維度	Traditional RAG	Agentic RAG
推理 ownership	開發者預先設計 chain	模型自己決定下一步
查詢失敗處理	回低品質答案	rewrite query、換 tool、換 retrieval 方法再試
多 retrieval 方法	固定一條 path	動態混用 vector search + SQL + Bing + 自家 API
跨步驟記憶	每次 query 獨立	state + memory 跨步驟、避免重複嘗試
停止條件	跑完預設 chain 就停	模型自評「夠 confident」才停

5 個維度的共通點：從「人定流程、模型執行」變「模型定流程、人定邊界」。後者需要更多 token、但能處理 traditional RAG 完全卡死的場景（malformed query、partial information、需要 cross-source 驗證）。

核心迴圈：maker-checker 模式

Agentic RAG 的運作模式是 5 步循環：

Initial Call：用戶 prompt 進 LLM
Tool Invocation：LLM 發現缺資訊 / 指令模糊、選 tool（vector DB query、SQL call、API）
Assessment & Refinement：LLM 看回傳資料、決定夠不夠；不夠就 rewrite query / 換 tool / 換方法
Repeat Until Satisfied：循環到模型自評「有足夠 evidence」
Memory & State：全程記錄之前嘗試跟結果、避免在同個地方繞圈

這個架構的設計亮點：不需要複雜的 orchestration framework。微軟原文直接說「a relatively simple loop of LLM call → tool use → LLM call → … can yield sophisticated and well-grounded outputs」。多數團隊看到 Agentic RAG 想到的是 LangChain agent 那種複雜結構、實際上核心邏輯比想像中輕——重點是讓 LLM 擁有「決定下一步」的權限、而不是「設計複雜的 state machine」。

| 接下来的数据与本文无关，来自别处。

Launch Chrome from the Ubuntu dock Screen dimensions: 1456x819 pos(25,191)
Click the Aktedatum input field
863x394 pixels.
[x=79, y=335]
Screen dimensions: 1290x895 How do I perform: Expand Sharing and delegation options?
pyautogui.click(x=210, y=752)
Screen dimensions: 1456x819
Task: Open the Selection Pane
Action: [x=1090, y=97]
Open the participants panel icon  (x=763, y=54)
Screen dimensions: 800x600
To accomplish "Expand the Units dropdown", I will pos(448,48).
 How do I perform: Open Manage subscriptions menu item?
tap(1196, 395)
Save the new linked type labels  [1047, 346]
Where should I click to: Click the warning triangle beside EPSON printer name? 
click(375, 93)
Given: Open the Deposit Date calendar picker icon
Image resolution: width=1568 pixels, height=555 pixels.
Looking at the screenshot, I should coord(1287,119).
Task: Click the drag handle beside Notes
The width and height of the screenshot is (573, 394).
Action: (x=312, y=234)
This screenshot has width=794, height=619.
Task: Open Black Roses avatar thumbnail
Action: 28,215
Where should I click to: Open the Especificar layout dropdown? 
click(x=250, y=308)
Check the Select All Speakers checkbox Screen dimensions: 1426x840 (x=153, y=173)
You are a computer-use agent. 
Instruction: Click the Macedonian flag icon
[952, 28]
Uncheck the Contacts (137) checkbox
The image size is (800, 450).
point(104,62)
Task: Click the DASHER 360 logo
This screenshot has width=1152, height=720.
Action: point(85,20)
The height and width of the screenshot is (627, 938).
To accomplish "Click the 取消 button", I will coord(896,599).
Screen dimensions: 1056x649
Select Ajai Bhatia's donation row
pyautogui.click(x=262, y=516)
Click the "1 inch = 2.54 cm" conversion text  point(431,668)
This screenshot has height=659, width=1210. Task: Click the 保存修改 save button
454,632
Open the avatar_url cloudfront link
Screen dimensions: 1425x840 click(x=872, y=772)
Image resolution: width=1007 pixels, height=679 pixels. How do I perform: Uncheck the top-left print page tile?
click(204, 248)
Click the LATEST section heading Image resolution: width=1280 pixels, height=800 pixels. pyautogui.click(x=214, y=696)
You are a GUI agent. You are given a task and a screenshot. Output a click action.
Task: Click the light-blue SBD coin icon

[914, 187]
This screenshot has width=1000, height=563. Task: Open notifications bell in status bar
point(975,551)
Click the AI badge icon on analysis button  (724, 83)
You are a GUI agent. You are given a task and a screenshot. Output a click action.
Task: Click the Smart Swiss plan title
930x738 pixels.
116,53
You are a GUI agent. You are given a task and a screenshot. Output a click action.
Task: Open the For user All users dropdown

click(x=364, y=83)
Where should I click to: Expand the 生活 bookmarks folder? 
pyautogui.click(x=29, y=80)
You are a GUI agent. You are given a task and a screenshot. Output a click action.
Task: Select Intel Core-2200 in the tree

實戰範例（產品上線策略）：模型自己決定要 (1) Bing 拉市場 trend report → (2) Azure AI Search 比對對手資料 → (3) Azure SQL 查內部銷售歷史 → (4) 合成策略 → (5) 自評有沒有 gap、有就回 step 1。每一步都不是人預設、是模型看當下品質決定。

Self-Correction 3 種失敗處理

Agentic RAG 的真正壓力測試是「失敗時怎麼辦」。微軟列了 3 種機制：

1. Iterate and Re-Query

拿到 irrelevant document 或 malformed query 結果時、不回低品質答案、改寫策略再試。具體包括：rewrite database query、換不同 search 方法、換 alternative dataset。這條的判斷依賴模型有「這個結果不夠好」的自評能力——很多團隊用小模型做 Agentic RAG 失敗的原因就是小模型無法判斷自己拿到的是不是好結果、會接受第一個答案就停。

2. Diagnostic Tools

系統可以 call 額外 function 來 debug 自己——例如查 trace、驗證資料正確性。微軟特別提到 Azure AI Tracing 對 observability 很重要。對位第 4 篇「信任三層架構」的第 2 層 observability——Agentic RAG 因為步驟更多、observability 重要性比 traditional RAG 高很多。沒有 trace 你根本不知道模型在 4 步循環中第幾步出錯、改不了。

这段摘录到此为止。